Work to complete ->
Below are some records; repeat them all exactly, minus the pictures.

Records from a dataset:
---
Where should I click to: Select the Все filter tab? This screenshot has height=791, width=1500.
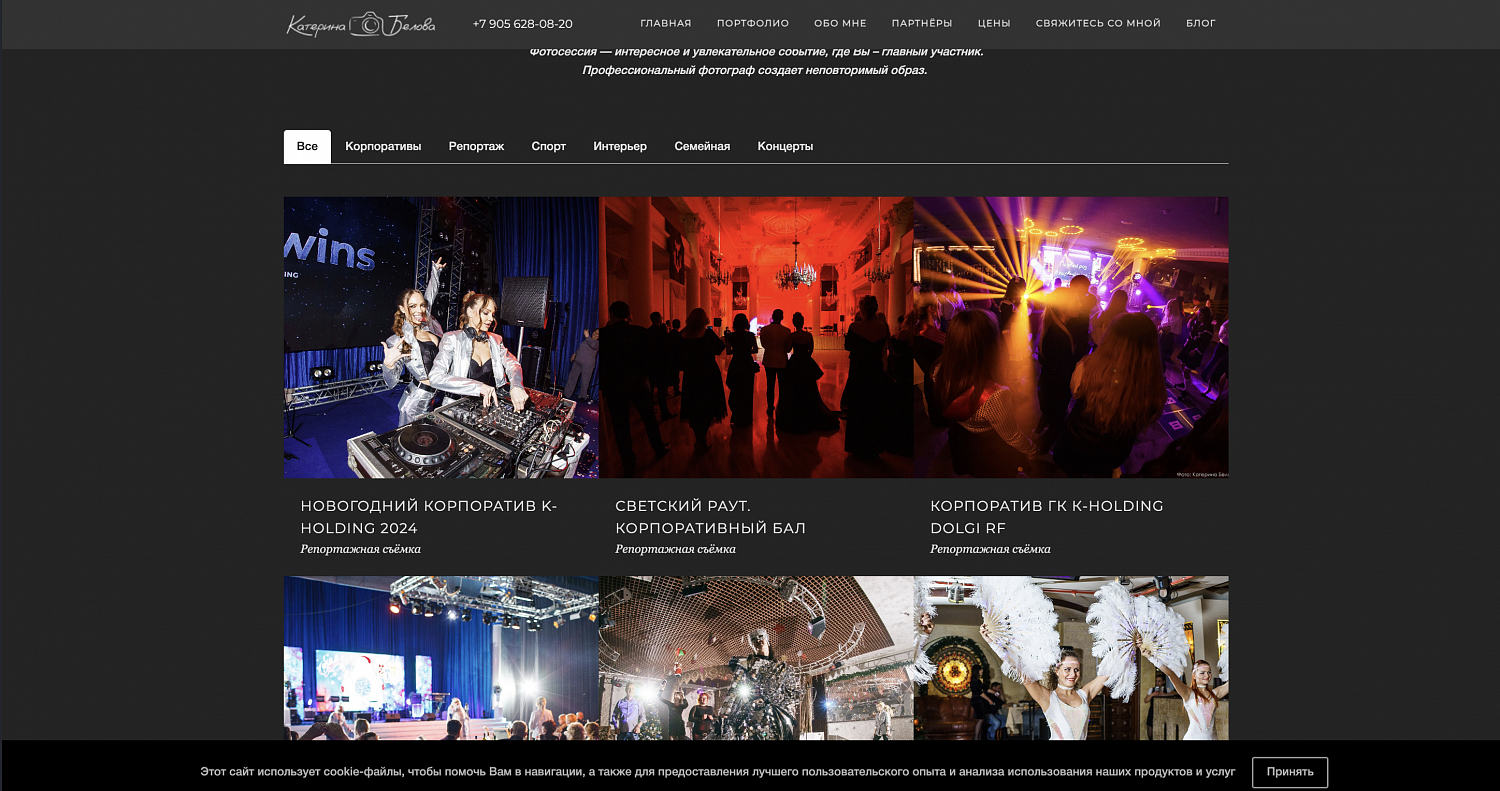(x=307, y=146)
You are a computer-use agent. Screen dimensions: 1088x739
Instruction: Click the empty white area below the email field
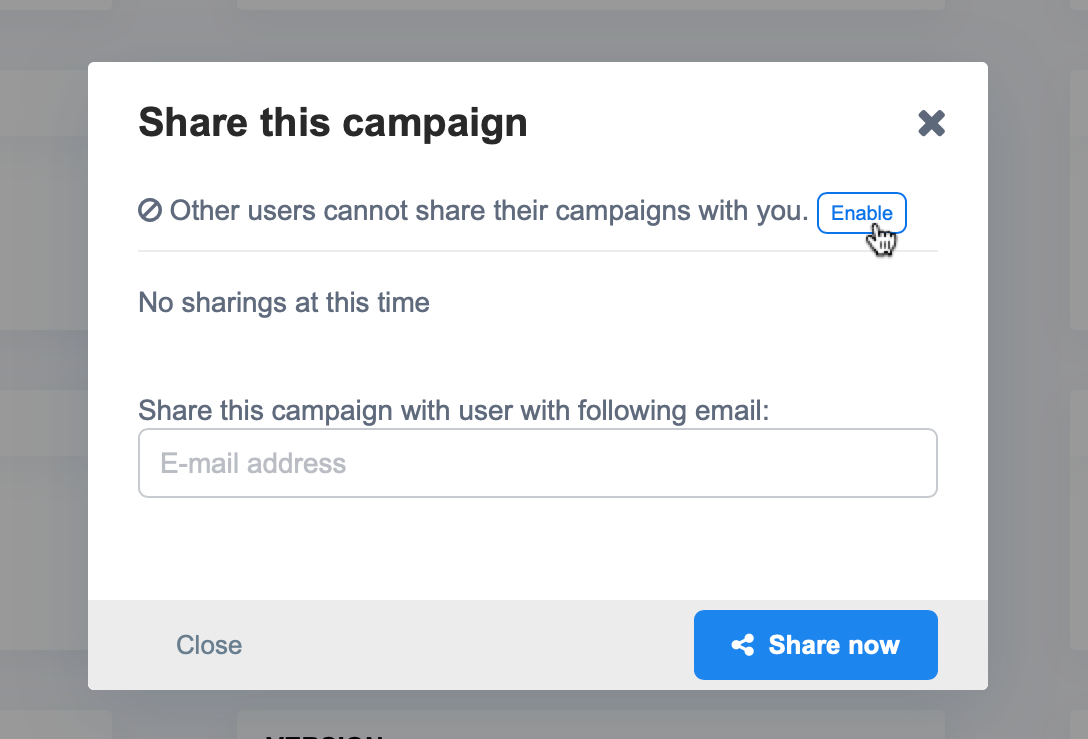pos(538,548)
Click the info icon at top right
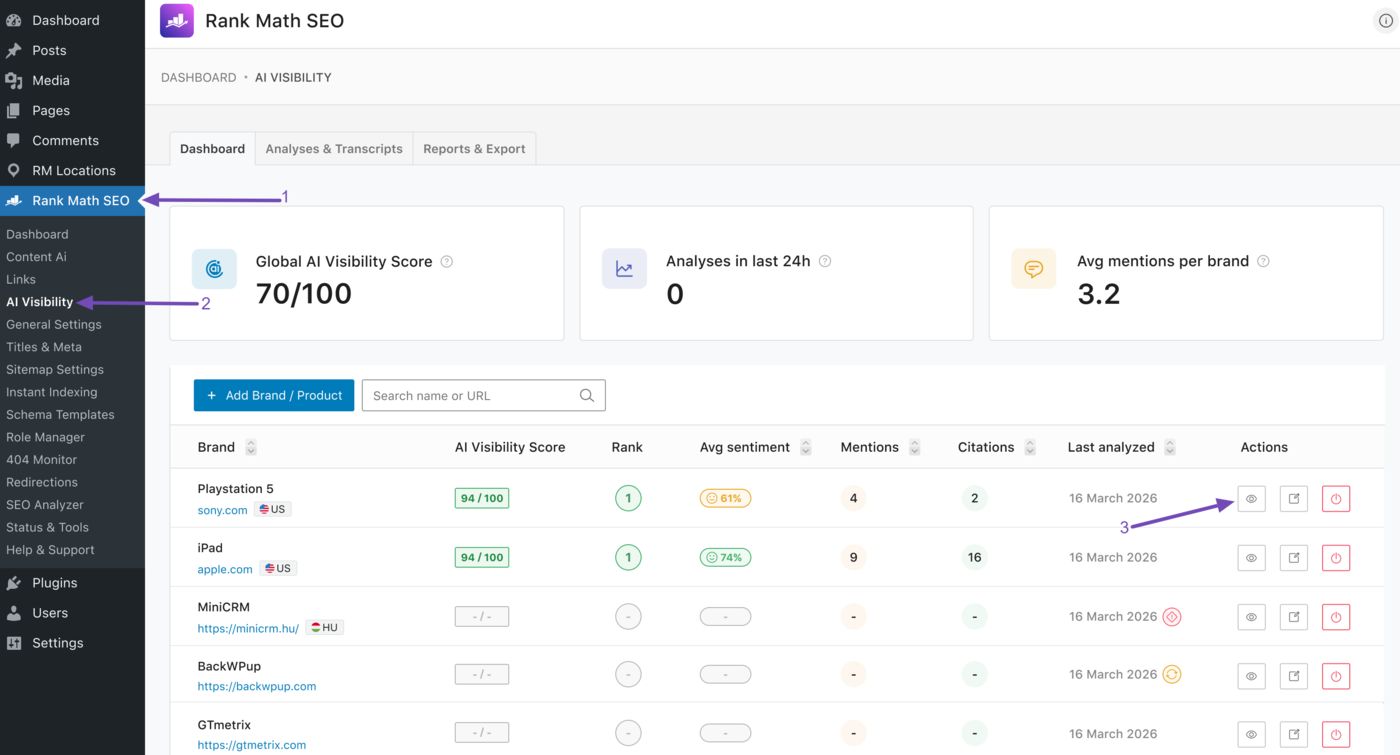1400x755 pixels. pos(1386,20)
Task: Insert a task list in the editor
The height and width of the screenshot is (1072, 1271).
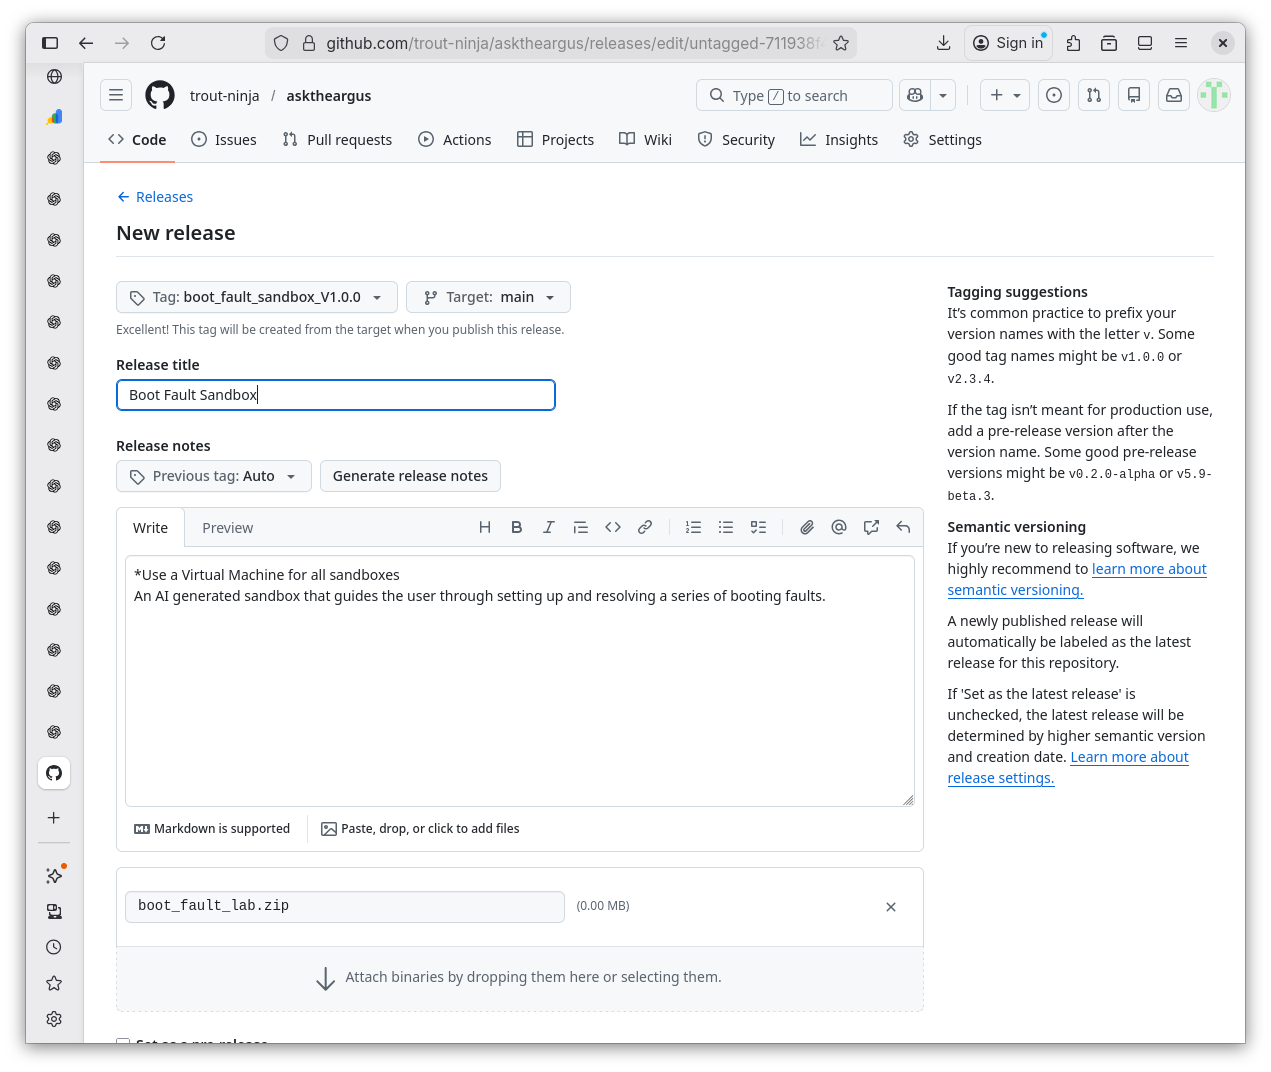Action: 758,527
---
Completed task ->
Where should I click to: Select the Все filter tab? This screenshot has height=791, width=1500.
(x=307, y=146)
You are a computer-use agent. Screen dimensions: 1088x739
Instruction: Click the empty white area below the email field
pos(538,548)
Click the info icon at top right
1400x755 pixels. pos(1386,20)
Task: Insert a task list in the editor
The height and width of the screenshot is (1072, 1271).
Action: 758,527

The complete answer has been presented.